Collected data:
========

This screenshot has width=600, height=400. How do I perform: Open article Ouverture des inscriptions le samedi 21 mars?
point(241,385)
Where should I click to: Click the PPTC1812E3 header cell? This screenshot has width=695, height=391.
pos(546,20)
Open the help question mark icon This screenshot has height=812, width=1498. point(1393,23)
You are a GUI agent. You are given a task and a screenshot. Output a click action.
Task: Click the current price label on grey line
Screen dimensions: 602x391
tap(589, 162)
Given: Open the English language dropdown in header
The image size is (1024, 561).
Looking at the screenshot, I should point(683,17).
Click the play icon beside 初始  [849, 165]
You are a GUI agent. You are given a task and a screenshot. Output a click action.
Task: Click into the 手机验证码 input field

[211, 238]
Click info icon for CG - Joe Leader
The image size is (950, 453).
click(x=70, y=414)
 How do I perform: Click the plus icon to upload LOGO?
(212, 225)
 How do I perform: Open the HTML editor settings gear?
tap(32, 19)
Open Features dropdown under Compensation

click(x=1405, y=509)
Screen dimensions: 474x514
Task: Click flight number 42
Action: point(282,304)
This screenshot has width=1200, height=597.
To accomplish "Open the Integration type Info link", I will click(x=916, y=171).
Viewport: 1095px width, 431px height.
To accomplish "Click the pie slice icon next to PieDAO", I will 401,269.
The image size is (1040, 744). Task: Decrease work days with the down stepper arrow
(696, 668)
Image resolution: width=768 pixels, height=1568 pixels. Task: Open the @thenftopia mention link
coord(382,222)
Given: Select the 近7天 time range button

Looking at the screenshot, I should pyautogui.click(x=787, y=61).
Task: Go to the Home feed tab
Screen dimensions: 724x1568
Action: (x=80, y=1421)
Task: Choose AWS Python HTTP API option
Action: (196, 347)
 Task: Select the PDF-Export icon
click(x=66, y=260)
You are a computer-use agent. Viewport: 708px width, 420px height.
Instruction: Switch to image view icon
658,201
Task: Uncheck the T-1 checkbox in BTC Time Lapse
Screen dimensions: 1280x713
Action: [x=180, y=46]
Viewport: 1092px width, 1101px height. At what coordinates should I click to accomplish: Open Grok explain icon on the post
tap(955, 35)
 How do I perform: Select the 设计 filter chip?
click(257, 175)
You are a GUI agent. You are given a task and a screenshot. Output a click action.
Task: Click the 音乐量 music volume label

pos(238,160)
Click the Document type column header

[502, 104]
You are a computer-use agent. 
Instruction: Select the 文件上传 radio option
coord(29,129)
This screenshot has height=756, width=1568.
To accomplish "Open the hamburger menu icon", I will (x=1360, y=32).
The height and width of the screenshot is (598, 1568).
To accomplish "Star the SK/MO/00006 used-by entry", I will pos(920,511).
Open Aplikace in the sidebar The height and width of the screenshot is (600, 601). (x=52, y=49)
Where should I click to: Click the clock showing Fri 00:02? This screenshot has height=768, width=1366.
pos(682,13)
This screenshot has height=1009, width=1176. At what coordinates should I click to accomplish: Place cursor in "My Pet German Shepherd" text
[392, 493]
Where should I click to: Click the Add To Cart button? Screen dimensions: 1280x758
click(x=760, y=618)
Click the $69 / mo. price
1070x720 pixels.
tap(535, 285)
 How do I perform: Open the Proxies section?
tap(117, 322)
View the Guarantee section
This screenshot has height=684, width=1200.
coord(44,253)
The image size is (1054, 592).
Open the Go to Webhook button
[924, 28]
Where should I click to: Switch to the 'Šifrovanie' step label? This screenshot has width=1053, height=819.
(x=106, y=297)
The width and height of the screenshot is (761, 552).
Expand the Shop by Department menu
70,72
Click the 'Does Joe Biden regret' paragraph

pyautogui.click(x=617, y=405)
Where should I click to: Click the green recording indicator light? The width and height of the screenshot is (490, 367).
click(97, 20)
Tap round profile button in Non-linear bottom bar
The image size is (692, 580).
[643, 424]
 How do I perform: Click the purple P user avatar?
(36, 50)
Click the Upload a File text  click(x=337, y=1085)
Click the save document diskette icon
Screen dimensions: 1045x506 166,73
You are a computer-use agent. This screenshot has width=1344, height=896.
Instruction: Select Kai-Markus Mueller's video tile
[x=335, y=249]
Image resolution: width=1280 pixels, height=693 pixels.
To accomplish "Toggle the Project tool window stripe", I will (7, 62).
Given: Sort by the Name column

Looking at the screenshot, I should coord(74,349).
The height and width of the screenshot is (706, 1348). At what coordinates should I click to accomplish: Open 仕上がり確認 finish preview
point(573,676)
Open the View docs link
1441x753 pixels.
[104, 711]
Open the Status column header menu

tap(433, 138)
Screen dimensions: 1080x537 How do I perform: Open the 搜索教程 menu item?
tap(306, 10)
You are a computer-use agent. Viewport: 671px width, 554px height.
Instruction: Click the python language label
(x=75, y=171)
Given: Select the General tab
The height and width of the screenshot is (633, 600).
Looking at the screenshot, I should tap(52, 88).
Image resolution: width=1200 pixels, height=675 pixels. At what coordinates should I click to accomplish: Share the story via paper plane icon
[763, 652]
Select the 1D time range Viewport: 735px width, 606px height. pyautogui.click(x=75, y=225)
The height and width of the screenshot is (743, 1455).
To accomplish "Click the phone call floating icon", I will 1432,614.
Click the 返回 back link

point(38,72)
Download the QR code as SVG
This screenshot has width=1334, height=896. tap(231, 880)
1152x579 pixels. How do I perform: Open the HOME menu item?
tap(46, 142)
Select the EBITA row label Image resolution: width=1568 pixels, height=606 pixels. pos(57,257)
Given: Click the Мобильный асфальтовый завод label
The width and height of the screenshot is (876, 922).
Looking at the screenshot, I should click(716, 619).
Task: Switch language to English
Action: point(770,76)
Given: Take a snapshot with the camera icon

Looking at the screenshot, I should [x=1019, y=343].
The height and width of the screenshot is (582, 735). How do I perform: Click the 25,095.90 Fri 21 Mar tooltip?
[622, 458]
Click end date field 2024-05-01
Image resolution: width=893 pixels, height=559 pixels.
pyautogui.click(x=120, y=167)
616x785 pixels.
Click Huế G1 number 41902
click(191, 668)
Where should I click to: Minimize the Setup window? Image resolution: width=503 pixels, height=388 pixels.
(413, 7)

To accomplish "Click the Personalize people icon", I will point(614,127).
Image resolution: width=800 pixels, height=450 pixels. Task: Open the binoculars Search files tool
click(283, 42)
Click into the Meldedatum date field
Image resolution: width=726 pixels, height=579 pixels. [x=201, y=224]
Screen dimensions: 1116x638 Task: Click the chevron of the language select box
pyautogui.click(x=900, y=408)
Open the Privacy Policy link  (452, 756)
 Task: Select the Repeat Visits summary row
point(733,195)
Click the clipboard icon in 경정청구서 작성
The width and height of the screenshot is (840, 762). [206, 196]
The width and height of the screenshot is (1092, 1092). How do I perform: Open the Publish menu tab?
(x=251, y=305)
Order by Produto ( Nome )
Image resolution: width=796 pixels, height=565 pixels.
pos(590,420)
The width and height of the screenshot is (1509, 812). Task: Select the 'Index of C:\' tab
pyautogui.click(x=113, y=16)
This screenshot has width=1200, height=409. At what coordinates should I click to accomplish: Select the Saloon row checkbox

========

EXERCISE: In full and without alteration, transcribe the entries above.

OUTPUT BELOW:
This screenshot has width=600, height=400. How do I perform: Open article Ouverture des inscriptions le samedi 21 mars?
point(241,385)
Where should I click to: Click the PPTC1812E3 header cell? This screenshot has width=695, height=391.
pos(546,20)
Open the help question mark icon This screenshot has height=812, width=1498. point(1393,23)
You are a GUI agent. You are given a task and a screenshot. Output a click action.
Task: Click the current price label on grey line
Screen dimensions: 602x391
tap(589, 162)
Given: Open the English language dropdown in header
The image size is (1024, 561).
Looking at the screenshot, I should point(683,17).
Click the play icon beside 初始  [849, 165]
You are a GUI agent. You are given a task and a screenshot. Output a click action.
Task: Click into the 手机验证码 input field

[211, 238]
Click info icon for CG - Joe Leader
The image size is (950, 453).
click(x=70, y=414)
 How do I perform: Click the plus icon to upload LOGO?
(212, 225)
 How do I perform: Open the HTML editor settings gear?
tap(32, 19)
Open Features dropdown under Compensation

click(x=1405, y=509)
Screen dimensions: 474x514
Task: Click flight number 42
Action: point(282,304)
This screenshot has width=1200, height=597.
To accomplish "Open the Integration type Info link", I will click(x=916, y=171).
Viewport: 1095px width, 431px height.
To accomplish "Click the pie slice icon next to PieDAO", I will 401,269.
The image size is (1040, 744). Task: Decrease work days with the down stepper arrow
(696, 668)
Image resolution: width=768 pixels, height=1568 pixels. Task: Open the @thenftopia mention link
coord(382,222)
Given: Select the 近7天 time range button

Looking at the screenshot, I should pyautogui.click(x=787, y=61).
Task: Go to the Home feed tab
Screen dimensions: 724x1568
Action: (x=80, y=1421)
Task: Choose AWS Python HTTP API option
Action: (196, 347)
 Task: Select the PDF-Export icon
click(x=66, y=260)
You are a computer-use agent. Viewport: 708px width, 420px height.
Instruction: Switch to image view icon
658,201
Task: Uncheck the T-1 checkbox in BTC Time Lapse
Screen dimensions: 1280x713
Action: [x=180, y=46]
Viewport: 1092px width, 1101px height. At what coordinates should I click to accomplish: Open Grok explain icon on the post
tap(955, 35)
 How do I perform: Select the 设计 filter chip?
click(257, 175)
You are a GUI agent. You are given a task and a screenshot. Output a click action.
Task: Click the 音乐量 music volume label

pos(238,160)
Click the Document type column header

[502, 104]
You are a computer-use agent. 
Instruction: Select the 文件上传 radio option
coord(29,129)
This screenshot has height=756, width=1568.
To accomplish "Open the hamburger menu icon", I will (x=1360, y=32).
The height and width of the screenshot is (598, 1568).
To accomplish "Star the SK/MO/00006 used-by entry", I will pos(920,511).
Open Aplikace in the sidebar The height and width of the screenshot is (600, 601). (x=52, y=49)
Where should I click to: Click the clock showing Fri 00:02? This screenshot has height=768, width=1366.
pos(682,13)
This screenshot has height=1009, width=1176. At what coordinates should I click to accomplish: Place cursor in "My Pet German Shepherd" text
[392, 493]
Where should I click to: Click the Add To Cart button? Screen dimensions: 1280x758
click(x=760, y=618)
Click the $69 / mo. price
1070x720 pixels.
tap(535, 285)
 How do I perform: Open the Proxies section?
tap(117, 322)
View the Guarantee section
This screenshot has height=684, width=1200.
coord(44,253)
The image size is (1054, 592).
Open the Go to Webhook button
[924, 28]
Where should I click to: Switch to the 'Šifrovanie' step label? This screenshot has width=1053, height=819.
(x=106, y=297)
The width and height of the screenshot is (761, 552).
Expand the Shop by Department menu
70,72
Click the 'Does Joe Biden regret' paragraph

pyautogui.click(x=617, y=405)
Where should I click to: Click the green recording indicator light? The width and height of the screenshot is (490, 367).
click(97, 20)
Tap round profile button in Non-linear bottom bar
The image size is (692, 580).
[643, 424]
 How do I perform: Click the purple P user avatar?
(36, 50)
Click the Upload a File text  click(x=337, y=1085)
Click the save document diskette icon
Screen dimensions: 1045x506 166,73
You are a computer-use agent. This screenshot has width=1344, height=896.
Instruction: Select Kai-Markus Mueller's video tile
[x=335, y=249]
Image resolution: width=1280 pixels, height=693 pixels.
To accomplish "Toggle the Project tool window stripe", I will (7, 62).
Given: Sort by the Name column

Looking at the screenshot, I should coord(74,349).
The height and width of the screenshot is (706, 1348). At what coordinates should I click to accomplish: Open 仕上がり確認 finish preview
point(573,676)
Open the View docs link
1441x753 pixels.
[104, 711]
Open the Status column header menu

tap(433, 138)
Screen dimensions: 1080x537 How do I perform: Open the 搜索教程 menu item?
tap(306, 10)
You are a computer-use agent. Viewport: 671px width, 554px height.
Instruction: Click the python language label
(x=75, y=171)
Given: Select the General tab
The height and width of the screenshot is (633, 600).
Looking at the screenshot, I should tap(52, 88).
Image resolution: width=1200 pixels, height=675 pixels. At what coordinates should I click to accomplish: Share the story via paper plane icon
[763, 652]
Select the 1D time range Viewport: 735px width, 606px height. pyautogui.click(x=75, y=225)
The height and width of the screenshot is (743, 1455).
To accomplish "Click the phone call floating icon", I will 1432,614.
Click the 返回 back link

point(38,72)
Download the QR code as SVG
This screenshot has width=1334, height=896. tap(231, 880)
1152x579 pixels. How do I perform: Open the HOME menu item?
tap(46, 142)
Select the EBITA row label Image resolution: width=1568 pixels, height=606 pixels. pos(57,257)
Given: Click the Мобильный асфальтовый завод label
The width and height of the screenshot is (876, 922).
Looking at the screenshot, I should click(716, 619).
Task: Switch language to English
Action: point(770,76)
Given: Take a snapshot with the camera icon

Looking at the screenshot, I should [x=1019, y=343].
The height and width of the screenshot is (582, 735). How do I perform: Click the 25,095.90 Fri 21 Mar tooltip?
[622, 458]
Click end date field 2024-05-01
Image resolution: width=893 pixels, height=559 pixels.
pyautogui.click(x=120, y=167)
616x785 pixels.
Click Huế G1 number 41902
click(191, 668)
Where should I click to: Minimize the Setup window? Image resolution: width=503 pixels, height=388 pixels.
(413, 7)

To accomplish "Click the Personalize people icon", I will point(614,127).
Image resolution: width=800 pixels, height=450 pixels. Task: Open the binoculars Search files tool
click(283, 42)
Click into the Meldedatum date field
Image resolution: width=726 pixels, height=579 pixels. [x=201, y=224]
Screen dimensions: 1116x638 Task: Click the chevron of the language select box
pyautogui.click(x=900, y=408)
Open the Privacy Policy link  (452, 756)
 Task: Select the Repeat Visits summary row
point(733,195)
Click the clipboard icon in 경정청구서 작성
The width and height of the screenshot is (840, 762). [206, 196]
The width and height of the screenshot is (1092, 1092). How do I perform: Open the Publish menu tab?
(x=251, y=305)
Order by Produto ( Nome )
Image resolution: width=796 pixels, height=565 pixels.
pos(590,420)
The width and height of the screenshot is (1509, 812). Task: Select the 'Index of C:\' tab
pyautogui.click(x=113, y=16)
This screenshot has width=1200, height=409. At what coordinates should I click to accomplish: Select the Saloon row checkbox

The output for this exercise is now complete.